AIDS 2007 Jun;21(10):1309-15
Division of Infectious Diseases, Department of Internal Medicine, Cantonal Hospital St. Gallen, 9007 St. Gallen, Switzerland.
Objectives: To limit exposure to anti-HIV drugs and minimize risk of long-term side effects, studies have looked at the possibility of simplified maintenance strategies. Ritonavir-boosted protease-inhibitor (PI)-monotherapies are an attractive alternative, but limited compartmental penetration of PI remains a concern.
Design: Non-comparative 24-week pilot study.
Method: Ritonavir-boosted atazanavir (ATV/r) monotherapy administered to fully suppressed patients (>3 month HIV RNA < 50 copies/ml). Plasma was obtained every 4 weeks and cerebrospinal fluid (CSF) and semen at W24.
Results: Two patients (7%) failed ATV/r monotherapy. One patient was subsequently identified as a protocol violator since he had a previous history of treatment failure under indinavir. The second patient deliberately decided to stop treatment after W20. Excluding failing patients, individual measurements of HIV RNA in patients having occasional viral 'blips' was found in five patients. At W24, 3/20 patients had elevated viral loads in CSF (HIV RNA > 100 copies/ml), and 2/15 in semen, despite viral suppression in plasma (< 50 copies/ml).
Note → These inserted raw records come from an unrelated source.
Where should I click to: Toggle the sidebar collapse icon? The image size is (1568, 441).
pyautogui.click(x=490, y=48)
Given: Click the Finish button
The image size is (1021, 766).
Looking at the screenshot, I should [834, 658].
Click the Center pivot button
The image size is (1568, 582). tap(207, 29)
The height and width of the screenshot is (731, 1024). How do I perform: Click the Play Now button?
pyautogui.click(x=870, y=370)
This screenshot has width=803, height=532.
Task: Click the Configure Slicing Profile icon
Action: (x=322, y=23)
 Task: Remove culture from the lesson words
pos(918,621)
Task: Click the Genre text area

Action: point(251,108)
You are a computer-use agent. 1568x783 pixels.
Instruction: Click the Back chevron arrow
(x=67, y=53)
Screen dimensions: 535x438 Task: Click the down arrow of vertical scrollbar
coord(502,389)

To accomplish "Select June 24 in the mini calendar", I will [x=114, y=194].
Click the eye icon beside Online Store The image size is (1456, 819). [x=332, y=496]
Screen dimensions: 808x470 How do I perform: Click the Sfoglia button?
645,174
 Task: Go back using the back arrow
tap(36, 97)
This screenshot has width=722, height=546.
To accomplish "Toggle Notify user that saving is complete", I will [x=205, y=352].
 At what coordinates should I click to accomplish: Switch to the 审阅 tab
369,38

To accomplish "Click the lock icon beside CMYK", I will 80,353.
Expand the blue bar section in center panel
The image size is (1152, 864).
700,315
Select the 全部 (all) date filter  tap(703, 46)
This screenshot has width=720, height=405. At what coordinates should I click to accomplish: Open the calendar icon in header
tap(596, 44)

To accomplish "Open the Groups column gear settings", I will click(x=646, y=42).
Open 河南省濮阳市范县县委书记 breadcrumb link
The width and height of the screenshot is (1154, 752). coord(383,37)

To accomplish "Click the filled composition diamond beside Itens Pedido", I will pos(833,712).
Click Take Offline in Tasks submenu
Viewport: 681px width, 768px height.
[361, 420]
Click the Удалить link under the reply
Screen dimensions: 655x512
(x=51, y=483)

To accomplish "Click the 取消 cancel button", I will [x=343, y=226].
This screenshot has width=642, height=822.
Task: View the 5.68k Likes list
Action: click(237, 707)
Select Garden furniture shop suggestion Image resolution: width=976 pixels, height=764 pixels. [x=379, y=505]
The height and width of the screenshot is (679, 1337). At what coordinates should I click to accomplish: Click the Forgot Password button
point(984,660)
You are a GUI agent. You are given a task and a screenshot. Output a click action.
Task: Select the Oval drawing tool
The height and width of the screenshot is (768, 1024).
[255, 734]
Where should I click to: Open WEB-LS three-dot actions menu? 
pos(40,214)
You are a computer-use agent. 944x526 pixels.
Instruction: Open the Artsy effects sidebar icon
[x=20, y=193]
Samples with elevated HIV RNA (> 500 copies/ml) in CSF were all wild type. The mean ATV drug concentration ratio (CSF/blood, n = 22) was 0.9%. Indicators of altered immune activation (CD8CD38 C-reactive protein) remained unchanged.
Conclusion: This study supports previous results indicating the potential use of PI-based mono-maintenance therapies. However, our results in CSF cautions against the uncontrolled use of PI-based monotherapies.